How to Know if a Wine Will Be Sweet

Charlotte Adams
Common Road Wine
Published in
6 min readJan 31, 2021

--

Two slices of cheesecake sit on a plate next to glasses of yellow and red wines.
Photo by fran hogan on Unsplash

I used to work at a French wine bar where we had a dry Riesling on the menu. All the time, I would hear customers say, “This one is dry even if it’s a Riesling? Is that a typo?”

Wine drinkers want to know with confidence whether a wine will be sweet or dry before tasting it. But how can you really tell? First, you have to understand how wines become sweet.

Wine Sweetness is Determined by Three Things

1. The sugar level of the berries at harvest.

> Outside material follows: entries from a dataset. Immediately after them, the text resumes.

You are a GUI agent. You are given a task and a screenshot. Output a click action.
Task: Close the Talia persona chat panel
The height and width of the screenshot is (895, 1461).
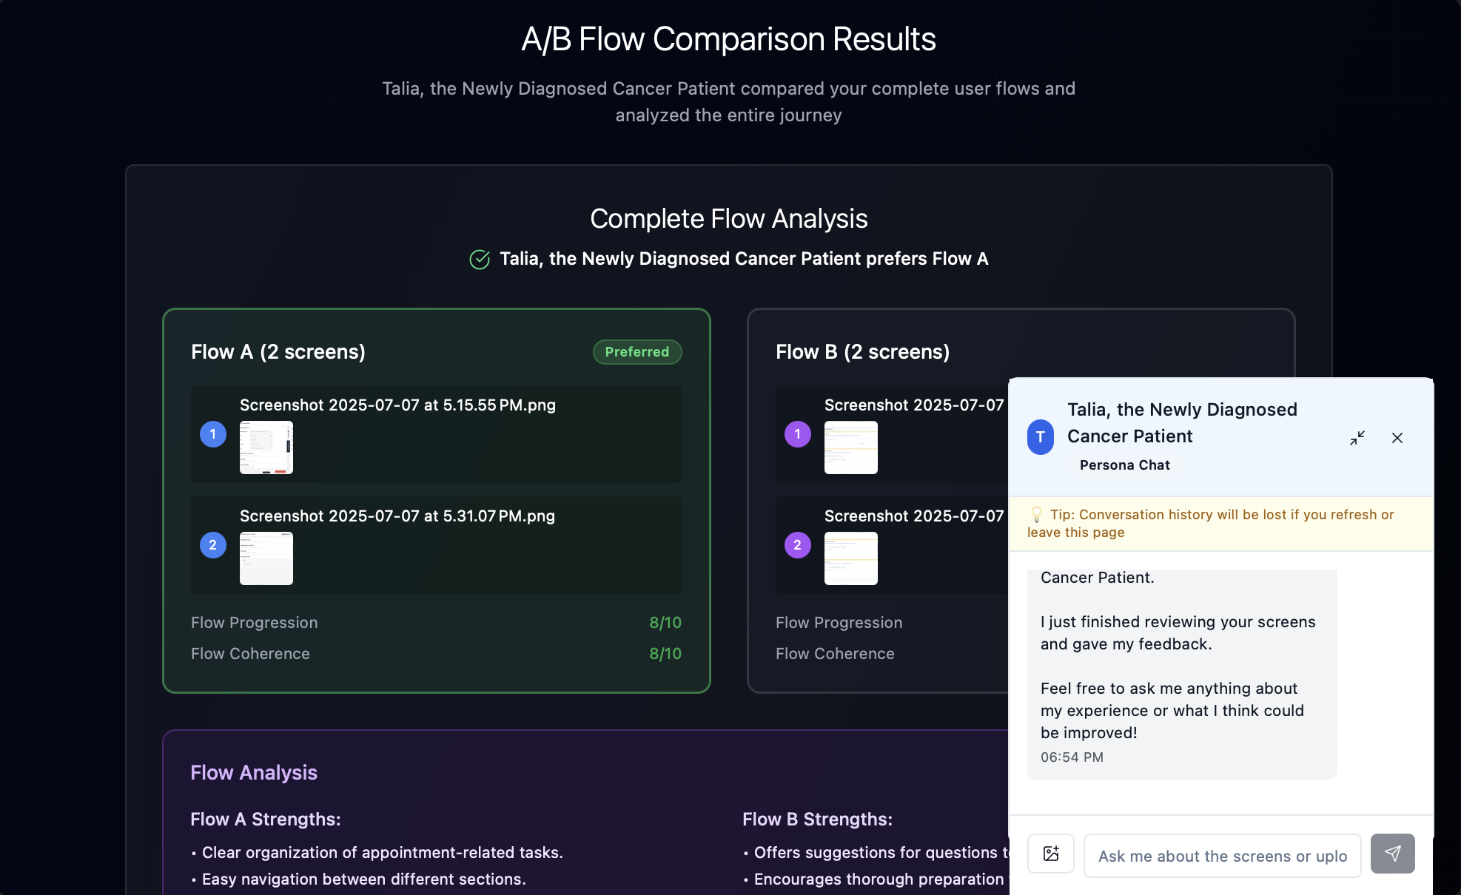(1397, 438)
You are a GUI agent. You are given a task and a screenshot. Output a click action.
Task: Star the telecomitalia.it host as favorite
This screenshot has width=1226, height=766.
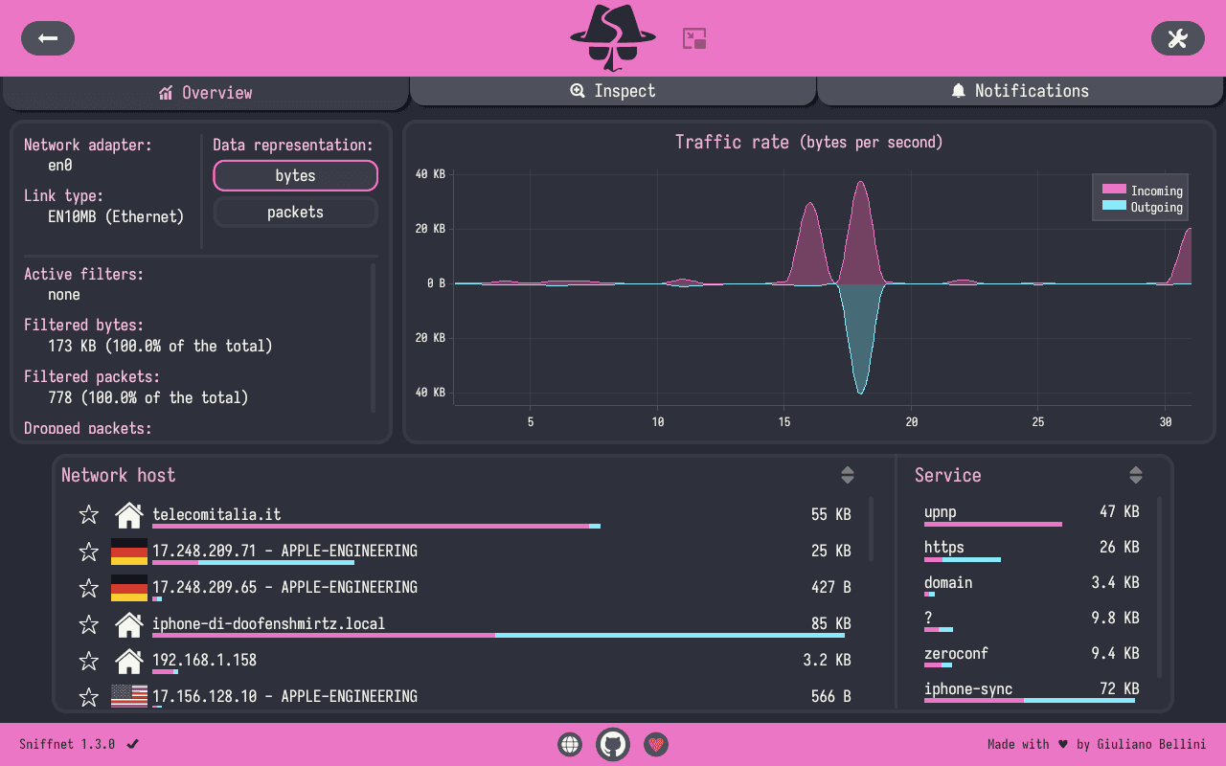(x=88, y=514)
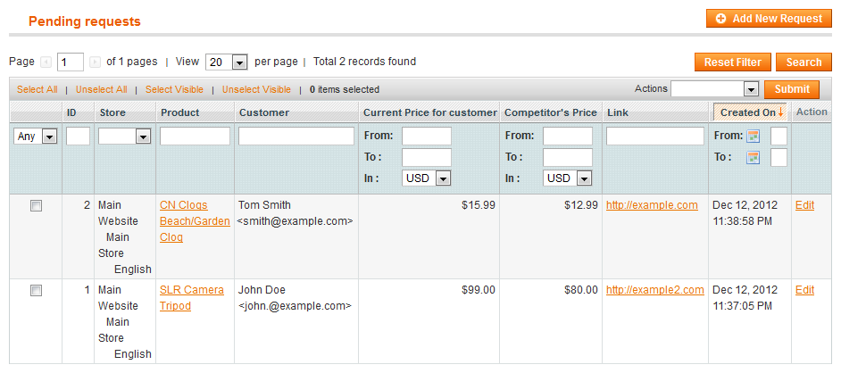Tick the checkbox for request ID 1
Image resolution: width=841 pixels, height=373 pixels.
(36, 291)
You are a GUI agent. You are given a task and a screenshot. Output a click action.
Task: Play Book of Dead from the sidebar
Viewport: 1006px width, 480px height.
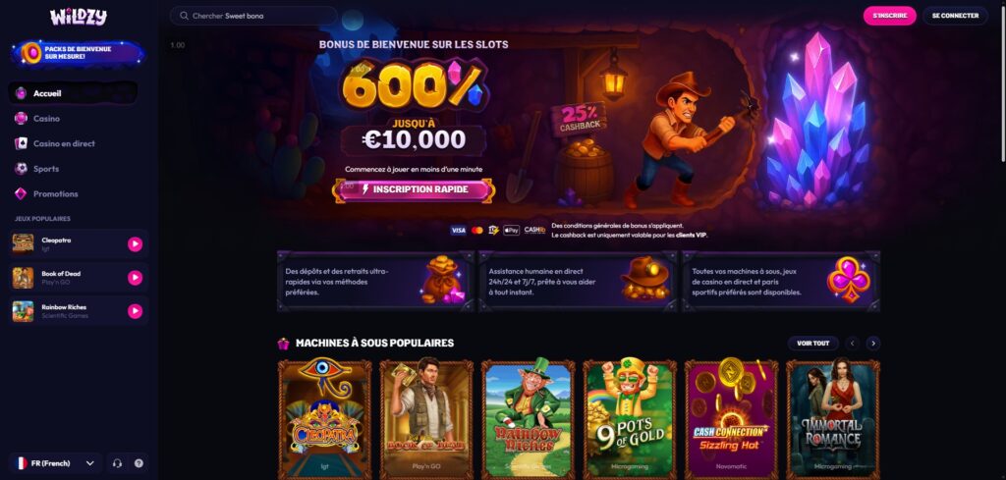(135, 278)
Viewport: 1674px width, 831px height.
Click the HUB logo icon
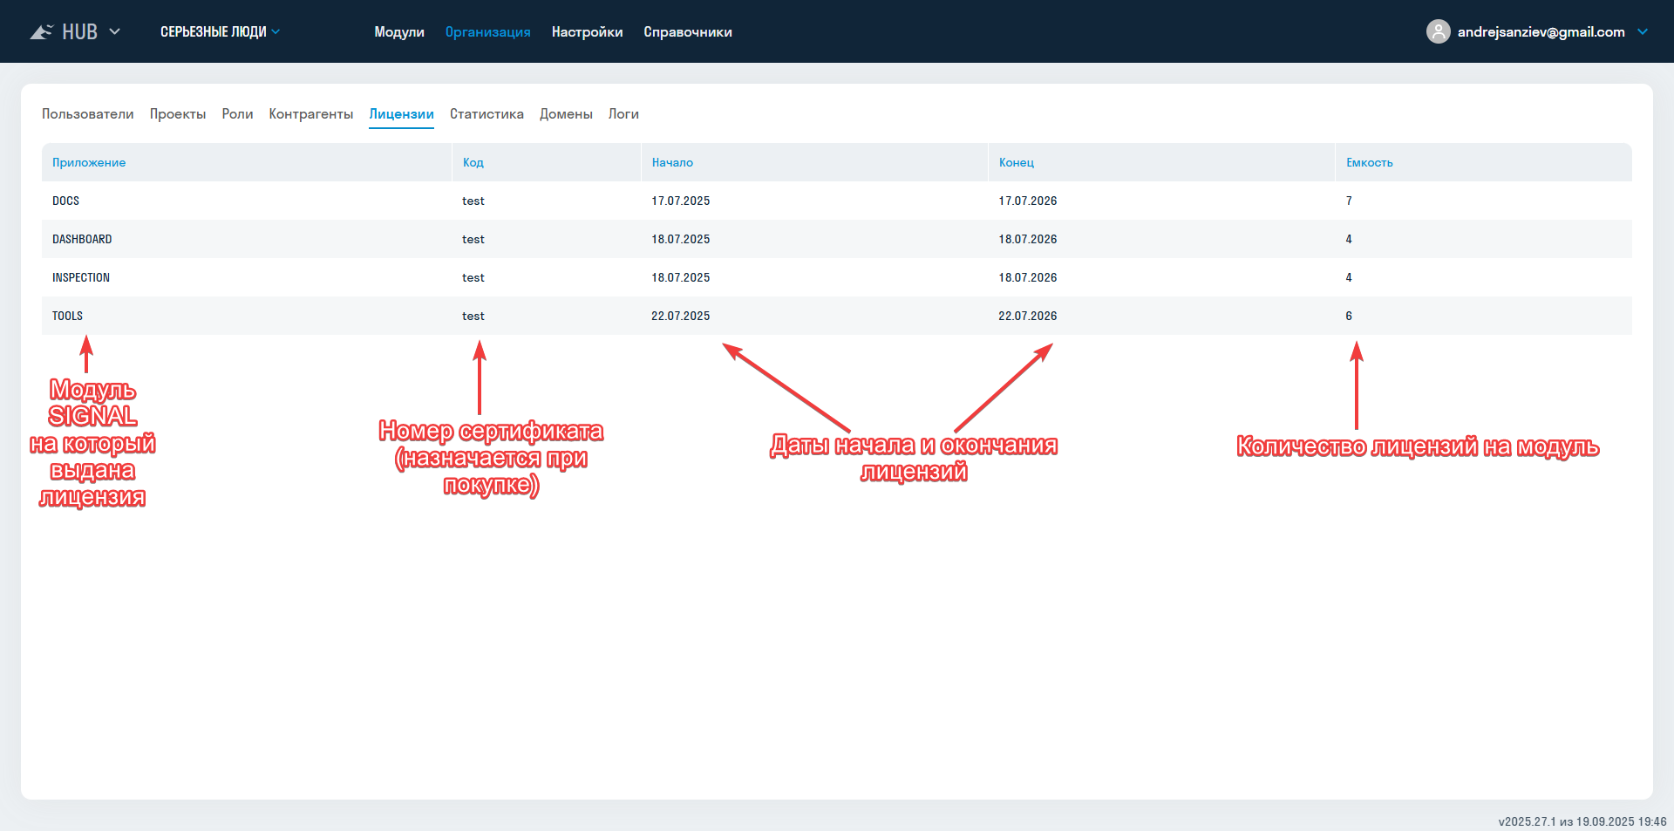click(x=42, y=32)
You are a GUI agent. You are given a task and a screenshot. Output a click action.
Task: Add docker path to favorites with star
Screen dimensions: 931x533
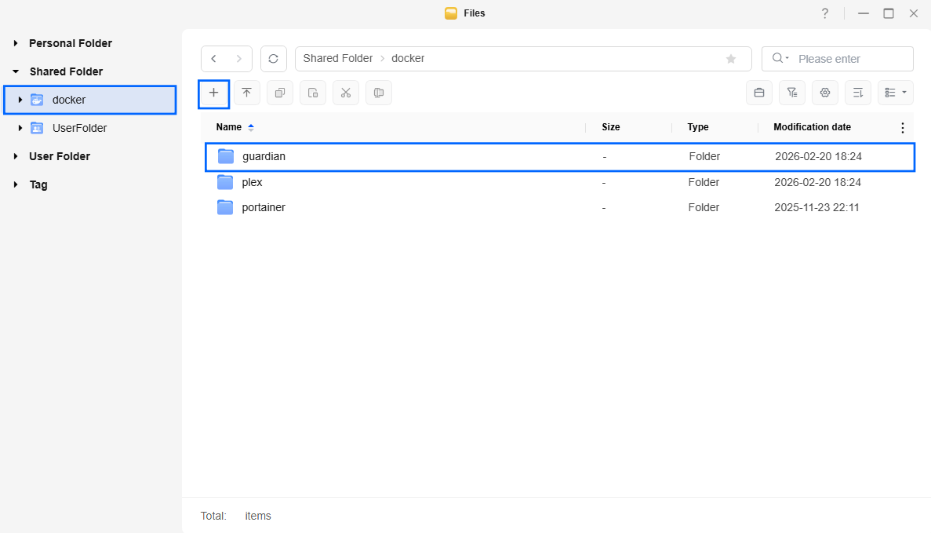pyautogui.click(x=731, y=59)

Light green grape berries hang on a vine.
Photo by Nacho Domínguez Argenta on Unsplash

Think of the sugar level in the berries at harvest as the limiting factor for sweetness. Unless the winemaker is chaptalizing (a fancy term for adding sugar to the wine tank before or during fermentation, which is outlawed in many places) or using sugary, color-correcting additives, the amount of residual sugar in the wine will be limited by the sugar level in the grape juice.

But, still, if the yeasts convert all of this sugar into alcohol, the wine will be dry. This brings us to number 2…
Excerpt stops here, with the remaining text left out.